La poesia di Emanuele Giudice è una poesia che, alimentata da un pensiero lucido, appassionato e costruttivo, non tace il “dubitare”, ma lo trasforma in “dire”. Il dubitare non impedisce infatti il dire, ma lo sollecita, lo genera di continuo, gli conferisce credibilità. Non a caso, forse, “dubitare” e “dire” sono due verbi che troviamo accostati nella prima poesia della raccolta, che dà il titolo al libro: “Oltre la rete di ragno che m’invento”. Ed in questa stessa poesia, Emanuele scrive: “Oltre la rete di ragno che m’invento/ vedo stelle a miliardi”. Il poeta, è vero, può impigliarsi nel reale che gli provoca sofferenza, può impigliarsi nelle sue stesse contraddizioni, nelle insidie che lui stesso s’inventa, ma poi riesce a spingere il suo sguardo oltre, riesce a vedere stelle a miliardi. E vuole raccontare questa sua visione. Così, lo sguardo di Emanuele Giudice ha in sé sia il piccolo che lo smisurato, perché vive di una costante tensione tra effimero ed eterno. Eppure, proprio nel provvisorio, è in grado di scorgere la bellezza, una bellezza non priva di dolore, ma pur sempre segno di quell’infinito a cui il poeta tende incessantemente.

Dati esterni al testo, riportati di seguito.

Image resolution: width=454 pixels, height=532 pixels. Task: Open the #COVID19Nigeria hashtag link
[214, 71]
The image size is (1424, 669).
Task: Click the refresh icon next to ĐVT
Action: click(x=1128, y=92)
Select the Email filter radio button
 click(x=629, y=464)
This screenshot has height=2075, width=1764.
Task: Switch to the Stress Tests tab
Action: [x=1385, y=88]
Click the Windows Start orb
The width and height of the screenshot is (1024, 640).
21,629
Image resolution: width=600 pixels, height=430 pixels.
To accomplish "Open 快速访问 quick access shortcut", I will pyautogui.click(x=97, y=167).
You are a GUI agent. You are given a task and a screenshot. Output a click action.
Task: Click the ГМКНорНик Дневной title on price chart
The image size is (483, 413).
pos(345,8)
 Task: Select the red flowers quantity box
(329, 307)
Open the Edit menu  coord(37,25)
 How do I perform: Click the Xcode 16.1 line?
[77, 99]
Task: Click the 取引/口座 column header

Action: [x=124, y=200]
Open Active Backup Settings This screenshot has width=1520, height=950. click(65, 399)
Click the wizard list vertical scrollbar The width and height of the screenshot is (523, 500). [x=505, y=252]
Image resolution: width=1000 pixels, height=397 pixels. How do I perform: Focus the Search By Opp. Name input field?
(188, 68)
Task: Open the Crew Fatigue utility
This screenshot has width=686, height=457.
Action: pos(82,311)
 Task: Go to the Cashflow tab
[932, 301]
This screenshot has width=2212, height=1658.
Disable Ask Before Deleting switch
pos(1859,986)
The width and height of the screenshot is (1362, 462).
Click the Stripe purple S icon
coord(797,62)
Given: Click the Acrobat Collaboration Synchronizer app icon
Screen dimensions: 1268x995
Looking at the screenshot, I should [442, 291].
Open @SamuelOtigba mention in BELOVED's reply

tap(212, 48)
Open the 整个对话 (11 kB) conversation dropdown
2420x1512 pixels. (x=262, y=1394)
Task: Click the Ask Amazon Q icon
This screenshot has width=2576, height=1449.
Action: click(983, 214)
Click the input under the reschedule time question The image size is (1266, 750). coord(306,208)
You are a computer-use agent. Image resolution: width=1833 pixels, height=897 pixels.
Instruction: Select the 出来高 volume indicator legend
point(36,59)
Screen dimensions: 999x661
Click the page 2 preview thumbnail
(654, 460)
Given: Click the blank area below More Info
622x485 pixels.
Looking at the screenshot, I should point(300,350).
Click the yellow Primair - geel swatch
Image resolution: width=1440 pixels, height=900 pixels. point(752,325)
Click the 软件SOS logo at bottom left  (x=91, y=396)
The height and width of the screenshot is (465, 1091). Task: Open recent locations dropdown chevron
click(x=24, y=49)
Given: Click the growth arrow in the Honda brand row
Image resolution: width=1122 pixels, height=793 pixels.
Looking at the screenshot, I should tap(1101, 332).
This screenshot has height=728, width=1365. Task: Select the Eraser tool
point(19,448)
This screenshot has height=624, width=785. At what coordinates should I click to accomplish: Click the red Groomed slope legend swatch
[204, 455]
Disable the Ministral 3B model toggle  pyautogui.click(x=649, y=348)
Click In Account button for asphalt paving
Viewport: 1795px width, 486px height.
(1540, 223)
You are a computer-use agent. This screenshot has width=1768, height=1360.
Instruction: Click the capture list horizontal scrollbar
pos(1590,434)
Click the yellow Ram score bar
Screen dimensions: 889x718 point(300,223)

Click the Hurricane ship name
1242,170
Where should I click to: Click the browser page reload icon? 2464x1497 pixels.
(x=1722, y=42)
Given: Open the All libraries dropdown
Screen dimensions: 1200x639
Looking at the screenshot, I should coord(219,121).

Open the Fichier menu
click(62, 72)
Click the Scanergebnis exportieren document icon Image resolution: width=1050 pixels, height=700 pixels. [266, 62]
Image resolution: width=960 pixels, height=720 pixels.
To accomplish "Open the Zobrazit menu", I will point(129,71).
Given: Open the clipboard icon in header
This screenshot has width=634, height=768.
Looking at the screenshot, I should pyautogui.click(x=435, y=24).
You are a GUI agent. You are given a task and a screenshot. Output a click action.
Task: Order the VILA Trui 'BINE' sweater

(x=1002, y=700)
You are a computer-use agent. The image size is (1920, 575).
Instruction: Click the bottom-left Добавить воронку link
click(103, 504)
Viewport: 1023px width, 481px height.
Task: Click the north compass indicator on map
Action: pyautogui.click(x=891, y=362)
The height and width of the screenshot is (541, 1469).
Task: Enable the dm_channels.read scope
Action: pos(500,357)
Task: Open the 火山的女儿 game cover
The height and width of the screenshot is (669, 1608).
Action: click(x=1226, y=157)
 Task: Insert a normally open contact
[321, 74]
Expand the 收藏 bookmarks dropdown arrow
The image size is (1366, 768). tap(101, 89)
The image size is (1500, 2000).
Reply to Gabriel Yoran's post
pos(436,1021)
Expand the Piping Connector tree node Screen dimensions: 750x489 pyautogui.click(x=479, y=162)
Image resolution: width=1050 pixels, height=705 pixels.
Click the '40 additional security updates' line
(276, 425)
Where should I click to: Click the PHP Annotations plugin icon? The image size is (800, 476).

E forse, tra le aspirazioni di Emanuele Giudice, vi era anche quella di assomigliare al mare, al mare così presente nel suo quotidiano e nella sua poesia, al mare che “esibisce una calma che traduce l’eterno/ ed evoca memorie/ di furiose battaglie contro il caos” (MARE IMMOBILE). A mio parere, Emanuele, nelle battaglie della sua vita –una vita che, lo ripeto, io posso soltanto intuire in parte e da lontano- è riuscito a vincere il caos, perché per fortuna non ha mai ceduto alla tentazione di negarlo…
di Raffaela Fazio.

Raffaela Fazio è nata ad Arezzo nel 1971 e vive a Roma, città in cui si è stabilita per lavoro dopo aver vissuto in vari paesi europei dal 1990 al 1999 (Francia, Germania, Inghilterra, Svizzera, Belgio). Laureata in lingue e politiche europee (Grenoble) e specializzata in interpretariato (Ginevra), ha poi conseguito un diploma in scienze religiose ed un master in beni culturali della Chiesa (Roma), interessandosi in particolare all’iconografia cristiana. Dopo una primissima raccolta di poesie giovanili intitolata “Corolle” (1987 – Premio Giuseppe Dessì), ha pubblicato “Per ogni cosa incompiuta” (2008), “A un filo più lento” (2010), “Ogni onda è il mare. Rime da regalare” (2011), “A garante il mistero” (2012), “La boîte” (2013), “L’arte di cadere” (2015).